The field of clinical oncology has never been more interesting than it is now. The past few years have seen notable improvements in the ability of oncologists to treat patients, even those who previously had a very dismal hope of survival. The opportunities provided by immunotherapies, the availablity of better targeted therapies, and more-sophisticated companion diagnostics have ushered an era of excitement and possibilities; however, in our data-laden landscape, an increased appreciation of the complexity of the multitude of diseases termed cancer, and our suboptimal trial approaches that do not always reflect the latest diagnostic and treatment advances or their application to real-world scenarios, have created great challenges.

As outlined in several newly-introduced 'Comment' articles published in this issue by experts in drug approval, regulation and affordability, oncologists and patients are increasingly having to decide about treatment plans by balancing the patient's clinical needs with their personal financial situation, or that of their national health-care system. Several measures have been implemented in an attempt to address this issue. The ASCO Value Framework (ASCO–VF) and ESMO Magnitude of Clinical Benefit Scale (ESMO–MCBS) have been introduced with the aim of quantifying the benefits patients can expect to derive from treatment. The ASCO–VF also takes the cost of a treatment into consideration, whereas the ESMO–MCBS focuses on the magnitude of benefit provided by a treatment. Cancer should not be treated, or viewed, empirically; however, empirical evidence of the true level of benefit derived by patients in clinical trials is still better than no evidence.

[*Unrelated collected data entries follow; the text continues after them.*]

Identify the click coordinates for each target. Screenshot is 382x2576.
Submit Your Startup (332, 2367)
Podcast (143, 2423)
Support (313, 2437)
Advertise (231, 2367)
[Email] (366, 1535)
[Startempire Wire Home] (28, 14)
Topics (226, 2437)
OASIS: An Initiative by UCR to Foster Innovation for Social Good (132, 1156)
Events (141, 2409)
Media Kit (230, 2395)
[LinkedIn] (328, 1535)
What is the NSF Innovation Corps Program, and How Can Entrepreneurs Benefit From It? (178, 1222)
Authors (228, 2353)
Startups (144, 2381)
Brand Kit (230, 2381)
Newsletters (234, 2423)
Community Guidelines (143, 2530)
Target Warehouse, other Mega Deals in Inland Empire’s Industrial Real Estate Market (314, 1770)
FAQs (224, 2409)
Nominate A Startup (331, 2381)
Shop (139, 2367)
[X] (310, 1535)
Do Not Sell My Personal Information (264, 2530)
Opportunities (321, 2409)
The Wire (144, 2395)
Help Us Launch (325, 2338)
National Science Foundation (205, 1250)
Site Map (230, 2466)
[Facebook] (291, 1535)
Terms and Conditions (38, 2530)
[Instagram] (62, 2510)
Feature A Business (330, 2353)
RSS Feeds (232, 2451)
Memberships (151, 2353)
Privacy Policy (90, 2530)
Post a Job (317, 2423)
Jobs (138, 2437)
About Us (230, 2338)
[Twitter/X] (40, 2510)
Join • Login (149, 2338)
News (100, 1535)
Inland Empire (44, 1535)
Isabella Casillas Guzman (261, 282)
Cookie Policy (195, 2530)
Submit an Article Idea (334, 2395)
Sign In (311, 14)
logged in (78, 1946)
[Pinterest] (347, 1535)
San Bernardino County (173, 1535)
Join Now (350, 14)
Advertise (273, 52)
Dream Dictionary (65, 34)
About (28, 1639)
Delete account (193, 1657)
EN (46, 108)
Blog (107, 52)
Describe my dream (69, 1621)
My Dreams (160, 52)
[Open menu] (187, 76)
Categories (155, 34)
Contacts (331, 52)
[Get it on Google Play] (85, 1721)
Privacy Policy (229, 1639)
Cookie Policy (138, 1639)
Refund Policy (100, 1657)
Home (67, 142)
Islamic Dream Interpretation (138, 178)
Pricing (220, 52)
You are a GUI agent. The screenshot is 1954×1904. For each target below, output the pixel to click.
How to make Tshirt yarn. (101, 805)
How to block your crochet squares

A pertinent example is provided by the move towards approval of agents on the basis of evidence from phase II trials, which typically have cohorts of fewer than 100 patients and usually noncomparative designs. This approach, in a period when so many new agents are becoming available for more-specifically defined populations of patients is, arguably, a pragmatic one, which has expedited the availability of both novel agents and those already approved for other indications, and is associated with considerably lower costs than traditional, large phase III trials. Others would argue, however, that the use of agents approved on the basis of data from trials that do not adequately compare such agents with standard-of-care treatments precludes the ability of patients and oncologists to make an evidence-based decision on the benefits versus adverse effects of novel agents in terms of comparative effect sizes. In their Comment article, regulatory experts from the FDA highlight that accelerated approvals based on single-arm trials are made with an agreement that data from comparative trials will soon be forthcoming. Furthermore, the FDA, and most likely other regulatory agencies, are moving towards the greater use of 'real-world' evidence, in addition to that obtained in the selected and nonrepresentative clinical trial cohorts. Use of such evidence would enable the indications of many agents to be expanded to the so-called rare cancers, and would likely incur fewer costs than small clinical trials for such indications.

All of these measures, as necessary and well intended as they are, fail to fully address the underlying issue of the rising and unsustainable costs of anticancer drugs

All of these measures, as necessary and well intended as they are, fail to fully address the underlying issue of the rising and unsustainable costs of anticancer drugs. As highlighted in the Comment by Booth and Del Paggio, the CDK4/6 inhibitor palbociclib, which was approved in 2016 as a treatment of metastatic breast cancer and is available in the USA at a monthly cost of US$13,155, was recently judged by the UK National Institute for Health and Care Excellence (NICE) as being too expensive for routine use in the UK National Health Service, despite a median improvement in progression-free survival of 10 months. As an independent public body, judgements made by NICE are arguably as good an indication as any of the true balance between the costs and benefits of new anticancer drugs, and palbociclib is certainly not the first anticancer drug to be deemed overly expensive for the benefits it provides, even though they seem substantial.

These various issues highlight one of the greatest challenges in clinical oncology — how best to pay for the treatments. Clearly, the drug-development process is expensive and risky, and the manufacturers of novel anticancer drugs do require sufficient funding to continue to innovate, but have we reached a point where this continued innovation becomes essentially futile owing to the prohibitive costs of treatments and our inability to appropriately test so many combinations in future trials? Will the pricing models employed by pharmaceutical companies and price negotiations in different health-care systems change in order to facilitate the wider use of these products? Perhaps drug-approval decisions should be centred more on the extent of clinical benefit to the patient rather than on the statistical significance of trial outcomes. Treatment settings, previous lines of therapy, and prognosis should all be carefully considered in any scale. For instance, a 2-month survival benefit for heavily pretreated patients with terminal illness and a life expectancy below 3 months is not comparable to the same survival improvement for patients with a much longer life expectancy treated with curative intent. Regardless, future progress should be at a lower price!